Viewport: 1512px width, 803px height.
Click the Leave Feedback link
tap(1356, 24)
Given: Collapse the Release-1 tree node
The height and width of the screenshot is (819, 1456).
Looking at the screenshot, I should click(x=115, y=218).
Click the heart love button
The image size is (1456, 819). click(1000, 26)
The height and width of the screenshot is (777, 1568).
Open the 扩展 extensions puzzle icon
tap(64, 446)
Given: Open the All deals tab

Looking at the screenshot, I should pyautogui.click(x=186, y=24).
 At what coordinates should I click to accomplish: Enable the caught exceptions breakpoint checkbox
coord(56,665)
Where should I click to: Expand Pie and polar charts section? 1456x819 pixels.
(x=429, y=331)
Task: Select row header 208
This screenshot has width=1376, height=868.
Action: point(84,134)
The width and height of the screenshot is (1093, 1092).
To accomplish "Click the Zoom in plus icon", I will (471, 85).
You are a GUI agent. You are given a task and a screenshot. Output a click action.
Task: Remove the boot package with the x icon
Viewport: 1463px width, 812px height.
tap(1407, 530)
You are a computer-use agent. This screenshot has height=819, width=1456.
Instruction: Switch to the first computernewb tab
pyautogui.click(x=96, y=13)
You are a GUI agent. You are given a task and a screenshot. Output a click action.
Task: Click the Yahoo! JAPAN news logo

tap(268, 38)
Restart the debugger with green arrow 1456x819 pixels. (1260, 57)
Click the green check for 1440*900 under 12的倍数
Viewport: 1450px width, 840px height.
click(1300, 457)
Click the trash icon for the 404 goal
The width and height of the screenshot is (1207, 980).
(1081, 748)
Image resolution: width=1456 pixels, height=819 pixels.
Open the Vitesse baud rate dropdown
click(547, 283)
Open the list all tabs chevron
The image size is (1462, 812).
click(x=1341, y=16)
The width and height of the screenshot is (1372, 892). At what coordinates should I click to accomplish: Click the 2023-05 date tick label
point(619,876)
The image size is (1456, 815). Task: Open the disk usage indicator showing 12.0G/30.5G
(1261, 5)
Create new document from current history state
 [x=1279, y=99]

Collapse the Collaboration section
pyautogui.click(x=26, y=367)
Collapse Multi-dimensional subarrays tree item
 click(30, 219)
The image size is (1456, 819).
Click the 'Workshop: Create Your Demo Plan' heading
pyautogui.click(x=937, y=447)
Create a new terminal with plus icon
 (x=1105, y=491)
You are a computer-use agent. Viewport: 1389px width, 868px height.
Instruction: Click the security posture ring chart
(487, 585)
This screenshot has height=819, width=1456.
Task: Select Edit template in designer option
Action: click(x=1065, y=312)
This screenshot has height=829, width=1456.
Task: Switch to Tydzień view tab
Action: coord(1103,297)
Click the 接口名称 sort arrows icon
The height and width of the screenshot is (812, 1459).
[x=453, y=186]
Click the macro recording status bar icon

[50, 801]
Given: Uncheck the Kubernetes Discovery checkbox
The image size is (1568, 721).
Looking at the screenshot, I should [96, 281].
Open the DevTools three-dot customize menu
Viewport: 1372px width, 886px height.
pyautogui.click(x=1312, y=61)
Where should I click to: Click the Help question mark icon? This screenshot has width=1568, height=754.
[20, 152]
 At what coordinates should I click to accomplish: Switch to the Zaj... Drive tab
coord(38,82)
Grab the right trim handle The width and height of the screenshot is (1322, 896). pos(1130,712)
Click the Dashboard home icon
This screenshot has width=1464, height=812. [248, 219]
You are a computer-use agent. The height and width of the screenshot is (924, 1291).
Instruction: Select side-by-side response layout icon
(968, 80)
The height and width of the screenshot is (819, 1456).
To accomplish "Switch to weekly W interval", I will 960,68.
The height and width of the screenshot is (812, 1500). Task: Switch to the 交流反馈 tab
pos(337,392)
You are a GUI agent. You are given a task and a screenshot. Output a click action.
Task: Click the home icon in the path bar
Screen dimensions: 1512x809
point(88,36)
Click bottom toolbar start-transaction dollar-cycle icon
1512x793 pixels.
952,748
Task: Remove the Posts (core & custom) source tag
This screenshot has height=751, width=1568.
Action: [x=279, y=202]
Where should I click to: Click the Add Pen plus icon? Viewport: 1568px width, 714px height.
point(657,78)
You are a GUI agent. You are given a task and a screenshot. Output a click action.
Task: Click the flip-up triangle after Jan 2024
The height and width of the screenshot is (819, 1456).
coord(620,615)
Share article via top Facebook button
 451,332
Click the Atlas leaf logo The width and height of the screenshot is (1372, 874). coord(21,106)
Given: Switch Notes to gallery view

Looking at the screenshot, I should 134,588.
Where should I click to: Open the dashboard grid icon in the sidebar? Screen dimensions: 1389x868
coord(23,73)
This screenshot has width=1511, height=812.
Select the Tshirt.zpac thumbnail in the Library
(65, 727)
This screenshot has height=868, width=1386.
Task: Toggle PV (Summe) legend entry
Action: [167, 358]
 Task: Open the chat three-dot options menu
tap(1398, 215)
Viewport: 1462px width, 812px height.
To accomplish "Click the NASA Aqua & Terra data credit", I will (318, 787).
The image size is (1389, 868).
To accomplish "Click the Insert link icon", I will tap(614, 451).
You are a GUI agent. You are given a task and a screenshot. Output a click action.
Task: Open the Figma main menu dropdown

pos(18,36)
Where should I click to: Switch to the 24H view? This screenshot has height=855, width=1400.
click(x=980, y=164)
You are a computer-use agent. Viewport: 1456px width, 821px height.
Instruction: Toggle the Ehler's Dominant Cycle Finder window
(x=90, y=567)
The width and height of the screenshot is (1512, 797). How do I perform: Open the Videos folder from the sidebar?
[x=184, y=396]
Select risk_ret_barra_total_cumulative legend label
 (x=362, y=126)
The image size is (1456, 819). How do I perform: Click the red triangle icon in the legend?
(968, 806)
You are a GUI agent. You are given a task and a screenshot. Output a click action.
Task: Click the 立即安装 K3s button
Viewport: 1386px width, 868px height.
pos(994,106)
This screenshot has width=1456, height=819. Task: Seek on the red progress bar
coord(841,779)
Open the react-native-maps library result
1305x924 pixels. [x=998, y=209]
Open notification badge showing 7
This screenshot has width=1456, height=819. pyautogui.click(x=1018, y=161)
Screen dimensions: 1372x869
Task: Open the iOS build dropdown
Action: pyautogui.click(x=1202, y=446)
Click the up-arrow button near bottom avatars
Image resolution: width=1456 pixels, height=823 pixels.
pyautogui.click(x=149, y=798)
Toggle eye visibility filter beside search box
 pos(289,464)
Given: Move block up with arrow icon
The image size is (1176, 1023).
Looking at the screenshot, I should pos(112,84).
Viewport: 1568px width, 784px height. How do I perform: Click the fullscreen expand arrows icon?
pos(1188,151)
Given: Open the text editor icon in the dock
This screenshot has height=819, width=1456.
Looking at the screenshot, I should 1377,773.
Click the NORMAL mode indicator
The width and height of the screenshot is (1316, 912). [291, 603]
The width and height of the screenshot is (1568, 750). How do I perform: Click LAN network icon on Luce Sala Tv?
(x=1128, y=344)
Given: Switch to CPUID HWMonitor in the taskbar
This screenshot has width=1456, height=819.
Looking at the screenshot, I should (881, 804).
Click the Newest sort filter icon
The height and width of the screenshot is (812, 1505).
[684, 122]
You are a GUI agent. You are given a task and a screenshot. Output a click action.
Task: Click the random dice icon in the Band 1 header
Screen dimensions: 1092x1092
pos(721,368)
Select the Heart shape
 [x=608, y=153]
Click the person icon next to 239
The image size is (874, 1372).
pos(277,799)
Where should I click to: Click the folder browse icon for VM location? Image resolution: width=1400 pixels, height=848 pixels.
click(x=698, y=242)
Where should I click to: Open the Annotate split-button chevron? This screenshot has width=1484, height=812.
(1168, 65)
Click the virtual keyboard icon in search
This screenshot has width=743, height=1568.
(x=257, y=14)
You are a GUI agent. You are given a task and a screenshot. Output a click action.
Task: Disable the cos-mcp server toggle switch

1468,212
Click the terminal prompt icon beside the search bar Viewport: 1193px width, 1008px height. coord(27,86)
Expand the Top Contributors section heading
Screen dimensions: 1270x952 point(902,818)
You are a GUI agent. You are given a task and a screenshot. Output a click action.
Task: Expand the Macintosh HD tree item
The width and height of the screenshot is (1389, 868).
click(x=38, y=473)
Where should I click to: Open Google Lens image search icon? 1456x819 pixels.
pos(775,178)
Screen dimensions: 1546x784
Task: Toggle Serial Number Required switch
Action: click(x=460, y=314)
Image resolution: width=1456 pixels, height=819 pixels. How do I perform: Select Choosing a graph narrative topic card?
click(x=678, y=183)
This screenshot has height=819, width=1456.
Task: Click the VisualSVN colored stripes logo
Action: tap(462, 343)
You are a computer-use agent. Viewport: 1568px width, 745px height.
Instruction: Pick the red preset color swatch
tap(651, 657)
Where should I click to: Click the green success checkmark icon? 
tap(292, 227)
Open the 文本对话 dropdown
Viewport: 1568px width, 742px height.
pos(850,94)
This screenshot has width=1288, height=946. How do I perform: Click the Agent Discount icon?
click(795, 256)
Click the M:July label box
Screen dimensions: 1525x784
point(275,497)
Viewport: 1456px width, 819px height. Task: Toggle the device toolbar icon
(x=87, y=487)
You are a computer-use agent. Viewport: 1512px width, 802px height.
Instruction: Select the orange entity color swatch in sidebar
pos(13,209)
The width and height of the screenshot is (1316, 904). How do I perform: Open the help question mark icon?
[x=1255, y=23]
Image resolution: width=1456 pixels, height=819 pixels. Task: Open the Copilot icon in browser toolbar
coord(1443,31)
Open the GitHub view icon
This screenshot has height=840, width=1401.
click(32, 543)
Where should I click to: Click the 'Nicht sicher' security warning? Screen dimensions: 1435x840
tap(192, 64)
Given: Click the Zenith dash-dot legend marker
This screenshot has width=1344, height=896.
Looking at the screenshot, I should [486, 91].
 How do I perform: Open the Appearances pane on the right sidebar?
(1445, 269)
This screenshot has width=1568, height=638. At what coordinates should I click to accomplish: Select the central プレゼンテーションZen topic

━━━━━━

▸ Problem description
Check each line of the data above for the word "will" and copy the ones where it is found.

▸ Reply to the task
To accomplish "Click the Zoom in plus icon", I will (471, 85).
To accomplish "Switch to weekly W interval", I will 960,68.
To accomplish "Click the NASA Aqua & Terra data credit", I will (318, 787).
To accomplish "Click the Insert link icon", I will tap(614, 451).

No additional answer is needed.